Actually, both capitalism

by I am so wise on December 06 2008, @02:40 pm Actually, both capitalism and socialism did all right feeding Somalia until the period after the Cold War. When the US and the rest of the West took away its supervisory gaze and let the Somalis take control and depose their leadership did starvation take place as the Somali civil war disrupted the Somali agricultural sector and Western attempts to save the day.

f u r t h e r r e a d i

by Gary Gach on December 06 2008, @08:15 am f u r t h e r r e a d i n g Mindfulness in the Marketplace http://tinyurl.com/5uupys Hooked!: Buddhist writings on greed, desire, and the urge to consume http://www.buddhistrecovery.org/book_hooked.htm ... as Eleazar wisely points out, above, it's a practice ... ("In theory, there's no difference between theory and practice; in practice, there is." - Yogi Berra") .:.

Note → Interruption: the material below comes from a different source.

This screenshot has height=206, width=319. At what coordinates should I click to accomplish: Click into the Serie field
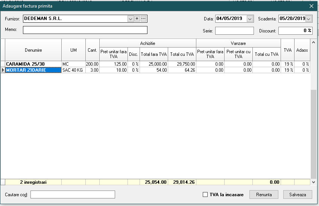coord(234,31)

As stated, real discipline

by Eleazar Cruz Eusebio on December 06 2008, @05:52 am As stated, real discipline equates to asking yourself: “Do you really need it?” “Where does it come from?” “How will it affect the environment when you’re done?” This also applies to other real-world actions. Take note, America. We've been light years behind the curve and just now catching up to enlightenment. East meets West is an essential philosophy to understanding true meaning on this planet.

Who’s idea of what

by Zen Master Kyle on December 05 2008, @07:53 pm Who's idea of what salvation? I've noticed that many parts of the world have different ideas about salvation. With this in mind i fail to see how capitalism would bring someone salvation?

Actually capitalist America

by I am so wise on December 05 2008, @02:43 pm Actually capitalist America and a massive international coalition was well on its way of ending starvation when we pulled out after the "Black Hawk Down" incident. In retrospect, it was a major mistake and we should stayed the course and finished bring salvation to that country. Remnants of War by John Mueller and John Hillen's Blue Helmets are good reads on the above.

That’s the problem with

by Anonymous on December 05 2008, @03:14 pm That's the problem with the United States -- we're always putting our noses in someone else's business. Who appointed U.S. as the "Saviour of the World" ? Salvation? gimme a break. You really think Somali's were seeking salvation?

Given the million people of

by I am so wise on December 06 2008, @02:36 pm Given the million people of people who fled Somalia before the arrival of UNOSOM in the early 1990s and the hundreds of thousands who fled since the withdraw of the forces of law and order, I am guessing yes, they were Western style salvation. There's a reason there are massive diasporic Somali communities in America, but few Americans living in Somalia With the spike in piracy from Somalia, the international will needed to bring civilization and law-and-order to them might arise again.